Carrera looked to Parilla. Parilla gave a nonverbal assent, a shallow nod.

"What if you men could become citizens of Balboa, Aleksandr, with jobs and ranks in the LdC roughly commensurate with—okay, maybe a
bit
below—their current ranks in the Volgan Army? Would that sway them, do you think?"

"Some of them have wives, children. They would not leave them behind . . . well . . . most of them wouldn't."

"Do you think the current regime would let the men's families emigrate?" Carrera asked.

Sitnikov couldn't know for sure, but thought it likely. He reminded Carrera that not all of the Volgans were, themselves, first class military material. He had been forced to take some marginal characters, men whose only real qualification was linguistic, to meet the numerical requirements of the training mission.

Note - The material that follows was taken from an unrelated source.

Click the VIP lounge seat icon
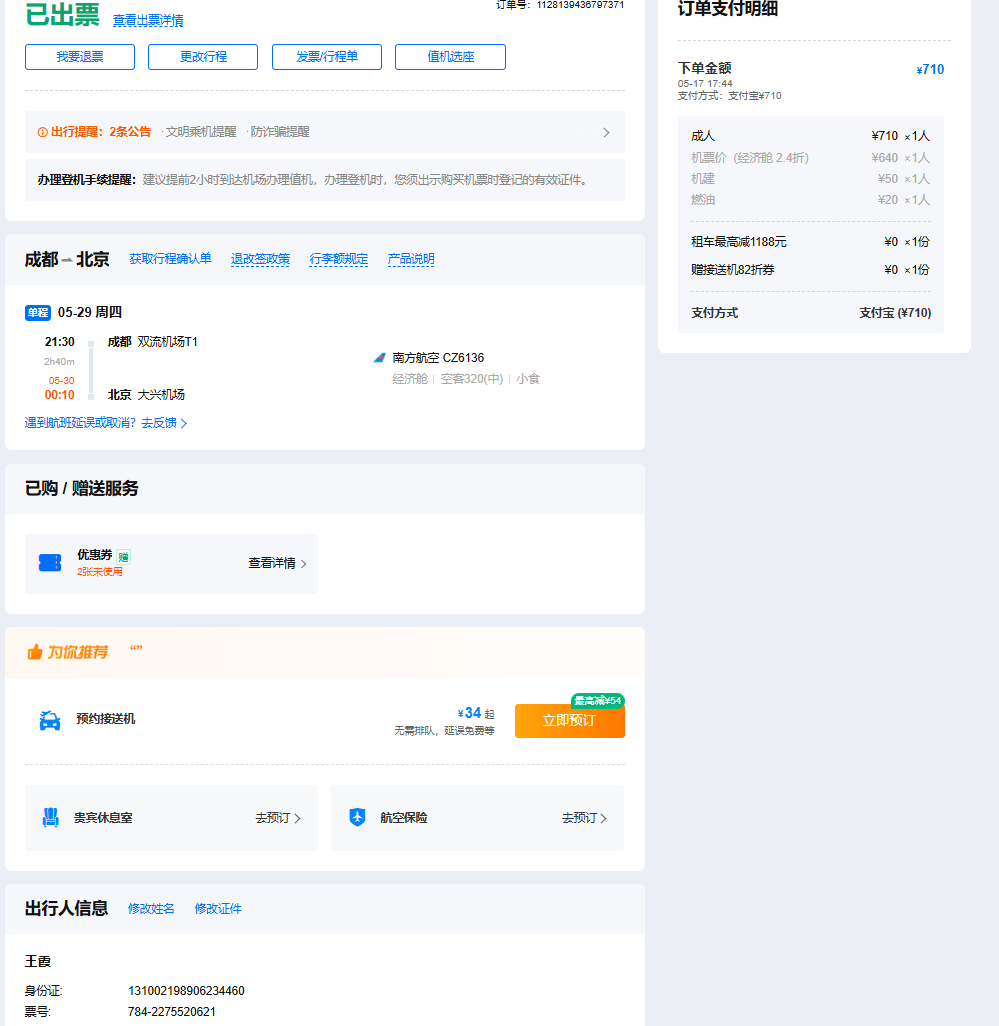Screen dimensions: 999x1026 coord(50,817)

"Yes, I know," answered Carrera. "I wasn't planning on keeping all of you. Moreover, while I can offer you pay and rank, I must insist that Balboans and my own people fill all combatant command positions. Most of your men will be on staff or in support. Some may be serving in positions either below their grade or below their ability."

Sitnikov laughed. "That, Legate, is no problem. It would help, though, if you could hold out a promise of equal opportunity to command once we've been citizens for a few years."

"I can do that," Carrera agreed readily. "Now find out who will stay and who will go at the end of the training period. Get me a list as soon as you can . . . say, by the end of the week. I expect you to weed out the trash yourself. Give it directly to me as the sergeant major and Tribune Kennison are going over to al Jahara to look things over."

At that moment Carrera spied his slender secretary through a door.
Jesus, what a nice rear end.
He called, "Lourdes, have you finished making the flight arrangements for Carl and the sergeant major?"